Stored items:
^^^^^^^^

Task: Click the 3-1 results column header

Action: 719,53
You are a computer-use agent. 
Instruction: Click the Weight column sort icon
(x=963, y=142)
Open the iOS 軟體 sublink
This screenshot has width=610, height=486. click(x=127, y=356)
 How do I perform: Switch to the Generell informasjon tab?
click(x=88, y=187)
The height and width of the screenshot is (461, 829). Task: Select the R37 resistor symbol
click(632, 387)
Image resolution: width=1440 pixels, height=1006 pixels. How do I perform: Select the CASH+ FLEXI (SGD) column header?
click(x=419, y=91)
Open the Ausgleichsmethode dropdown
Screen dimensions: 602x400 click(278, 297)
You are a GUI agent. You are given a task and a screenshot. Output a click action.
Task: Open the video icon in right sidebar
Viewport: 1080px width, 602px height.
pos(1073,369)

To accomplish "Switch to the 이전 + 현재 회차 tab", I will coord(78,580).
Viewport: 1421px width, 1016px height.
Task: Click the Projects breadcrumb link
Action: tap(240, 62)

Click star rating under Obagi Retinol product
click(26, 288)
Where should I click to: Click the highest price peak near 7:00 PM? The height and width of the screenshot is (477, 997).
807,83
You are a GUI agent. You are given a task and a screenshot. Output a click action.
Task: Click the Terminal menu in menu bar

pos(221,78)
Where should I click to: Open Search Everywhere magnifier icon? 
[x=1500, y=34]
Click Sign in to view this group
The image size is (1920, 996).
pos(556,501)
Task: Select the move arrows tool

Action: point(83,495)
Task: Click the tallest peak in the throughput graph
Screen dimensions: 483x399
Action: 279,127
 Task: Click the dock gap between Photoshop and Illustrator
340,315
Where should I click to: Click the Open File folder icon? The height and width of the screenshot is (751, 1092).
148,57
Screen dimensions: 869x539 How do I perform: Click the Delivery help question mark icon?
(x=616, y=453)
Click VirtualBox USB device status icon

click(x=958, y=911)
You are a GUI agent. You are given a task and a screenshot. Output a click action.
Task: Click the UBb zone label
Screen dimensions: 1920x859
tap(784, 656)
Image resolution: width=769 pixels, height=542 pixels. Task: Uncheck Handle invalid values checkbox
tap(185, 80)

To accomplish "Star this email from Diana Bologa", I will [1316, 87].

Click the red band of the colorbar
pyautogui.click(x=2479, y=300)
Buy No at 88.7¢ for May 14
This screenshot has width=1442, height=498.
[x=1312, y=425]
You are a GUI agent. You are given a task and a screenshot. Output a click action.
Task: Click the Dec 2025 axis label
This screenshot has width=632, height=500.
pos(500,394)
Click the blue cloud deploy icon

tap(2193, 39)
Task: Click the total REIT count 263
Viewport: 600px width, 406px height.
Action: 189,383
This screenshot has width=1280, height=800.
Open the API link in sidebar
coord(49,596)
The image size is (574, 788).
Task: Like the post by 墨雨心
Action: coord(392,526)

^^^^^^^^

● **Exercise prompt**: Retype all the records above without changing a word.

● **Problem solution**:
Task: Click the 3-1 results column header

Action: 719,53
You are a computer-use agent. 
Instruction: Click the Weight column sort icon
(x=963, y=142)
Open the iOS 軟體 sublink
This screenshot has width=610, height=486. click(x=127, y=356)
 How do I perform: Switch to the Generell informasjon tab?
click(x=88, y=187)
The height and width of the screenshot is (461, 829). Task: Select the R37 resistor symbol
click(632, 387)
Image resolution: width=1440 pixels, height=1006 pixels. How do I perform: Select the CASH+ FLEXI (SGD) column header?
click(x=419, y=91)
Open the Ausgleichsmethode dropdown
Screen dimensions: 602x400 click(278, 297)
You are a GUI agent. You are given a task and a screenshot. Output a click action.
Task: Open the video icon in right sidebar
Viewport: 1080px width, 602px height.
pos(1073,369)

To accomplish "Switch to the 이전 + 현재 회차 tab", I will coord(78,580).
Viewport: 1421px width, 1016px height.
Task: Click the Projects breadcrumb link
Action: tap(240, 62)

Click star rating under Obagi Retinol product
click(26, 288)
Where should I click to: Click the highest price peak near 7:00 PM? The height and width of the screenshot is (477, 997).
807,83
You are a GUI agent. You are given a task and a screenshot. Output a click action.
Task: Click the Terminal menu in menu bar

pos(221,78)
Where should I click to: Open Search Everywhere magnifier icon? 
[x=1500, y=34]
Click Sign in to view this group
The image size is (1920, 996).
pos(556,501)
Task: Select the move arrows tool

Action: point(83,495)
Task: Click the tallest peak in the throughput graph
Screen dimensions: 483x399
Action: 279,127
 Task: Click the dock gap between Photoshop and Illustrator
340,315
Where should I click to: Click the Open File folder icon? The height and width of the screenshot is (751, 1092).
148,57
Screen dimensions: 869x539 How do I perform: Click the Delivery help question mark icon?
(x=616, y=453)
Click VirtualBox USB device status icon

click(x=958, y=911)
You are a GUI agent. You are given a task and a screenshot. Output a click action.
Task: Click the UBb zone label
Screen dimensions: 1920x859
tap(784, 656)
Image resolution: width=769 pixels, height=542 pixels. Task: Uncheck Handle invalid values checkbox
tap(185, 80)

To accomplish "Star this email from Diana Bologa", I will [1316, 87].

Click the red band of the colorbar
pyautogui.click(x=2479, y=300)
Buy No at 88.7¢ for May 14
This screenshot has width=1442, height=498.
[x=1312, y=425]
You are a GUI agent. You are given a task and a screenshot. Output a click action.
Task: Click the Dec 2025 axis label
This screenshot has width=632, height=500.
pos(500,394)
Click the blue cloud deploy icon

tap(2193, 39)
Task: Click the total REIT count 263
Viewport: 600px width, 406px height.
Action: 189,383
This screenshot has width=1280, height=800.
Open the API link in sidebar
coord(49,596)
The image size is (574, 788).
Task: Like the post by 墨雨心
Action: coord(392,526)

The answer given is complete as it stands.